Singkawang luncurkan program Discover Timeless Harmony di Jakarta. Menag Nasaruddin Umar apresiasi promosi kota toleran ini di kancah global. (Foto: Diskominfo)
info Atur ukuran teks artikel ini untuk mendapatkan pengalaman membaca terbaik.
MetroSingkawang.Com — Kota Singkawang terus memperluas jangkauan promosi budaya dan pariwisatanya hingga ke tingkat nasional dan internasional melalui sebuah acara bergengsi. Program bertajuk “Discover Timeless Harmony: Explore Singkawang” secara resmi diluncurkan di Hotel Borobudur, Jakarta, pada Jumat, 23 Januari 2026.
Kegiatan peluncuran ini bertujuan untuk menegaskan kembali posisi Singkawang sebagai ruang hidup harmoni lintas etnis dan agama yang patut dicontoh di Indonesia.
Momen peluncuran ditandai dengan pengguntingan pita oleh Menteri Agama RI, Nasaruddin Umar, didampingi langsung oleh Wali Kota Singkawang, Tjhai Chui Mie.
Acara semakin meriah dengan penampilan atraktif barongsai yang memukau, serta sajian tarian Tidayu yang sarat makna.
Tarian Tidayu secara indah merepresentasikan keberagaman budaya Tionghoa, Dayak, dan Melayu yang telah hidup berdampingan secara damai di Kota Singkawang.
Menteri Agama Nasaruddin Umar dalam sambutannya menegaskan bahwa keberagaman etnik merupakan kekuatan utama bangsa Indonesia yang harus terus dirawat dan dilestarikan.
Menurutnya, konfigurasi etnik yang hidup berdampingan secara harmonis adalah sebuah rahmat yang memperindah identitas nasional.
“Ini adalah momentum penting untuk mengingat bahwa subkultur dan etnik di Indonesia adalah warna-warni yang mempercantik negeri ini,” kata Menteri Agama.
Ia berharap, semangat harmoni tanpa batas di antara masyarakat Tionghoa dan etnis lain akan terus tumbuh, tanpa jarak, sebagai satu keluarga bangsa.
Menteri Agama juga menilai langkah promosi Singkawang di ruang strategis nasional seperti Jakarta ini sebagai bagian penting menuju pengakuan global.

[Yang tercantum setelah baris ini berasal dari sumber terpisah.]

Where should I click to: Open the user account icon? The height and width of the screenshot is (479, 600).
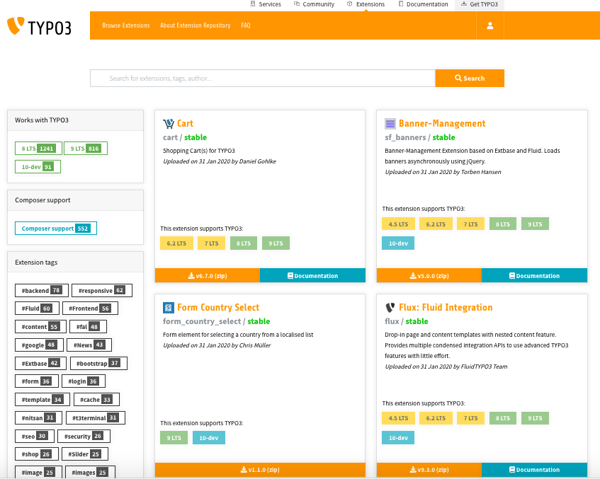tap(490, 25)
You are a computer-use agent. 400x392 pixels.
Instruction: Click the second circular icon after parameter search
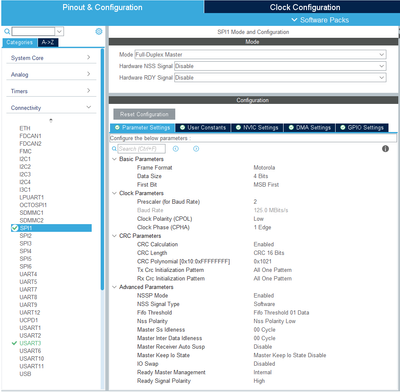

“Singkawang hari ini tidak lagi hanya lokal, tetapi sudah tampil di ruang global. Ini akan menjadi kontribusi indah bagi cita-cita Indonesia,” tambahnya.
Wali Kota Singkawang Tjhai Chui Mie menyampaikan apresiasi tinggi atas kolaborasi Pemerintah Kota Singkawang dengan manajemen Hotel Borobudur.
Ia menilai Hotel Borobudur merupakan mitra strategis dan pintu gerbang yang efektif untuk memperkenalkan potensi budaya, kuliner, dan pariwisata Singkawang ke dunia internasional.
“Singkawang dikenal sebagai kota seribu kelenteng dan miniatur Indonesia. Berbagai suku dan agama hidup berdampingan secara harmonis, sehingga Singkawang mendapat predikat kota tertoleran,” papar Tjhai Chui Mie.
Wali Kota juga menyoroti bahwa tahun 2026 menjadi momentum istimewa karena perayaan Imlek berdekatan dengan awal bulan suci Ramadan.
Pemerintah Kota Singkawang telah menyiapkan rangkaian kegiatan Imlek, Cap Go Meh, dan Ramadan Fair yang akan melibatkan 17 paguyuban seni budaya.
Partisipasi 17 paguyuban ini merupakan bentuk nyata perawatan dan perayaan toleransi yang selama ini menjadi ciri khas tak terpisahkan dari Kota Singkawang.
“Melalui Discover Timeless Harmony, kami membuktikan bahwa toleransi bukan sekadar slogan, tetapi praktik nyata dalam kehidupan sehari-hari masyarakat Singkawang,” pungkas Wali Kota.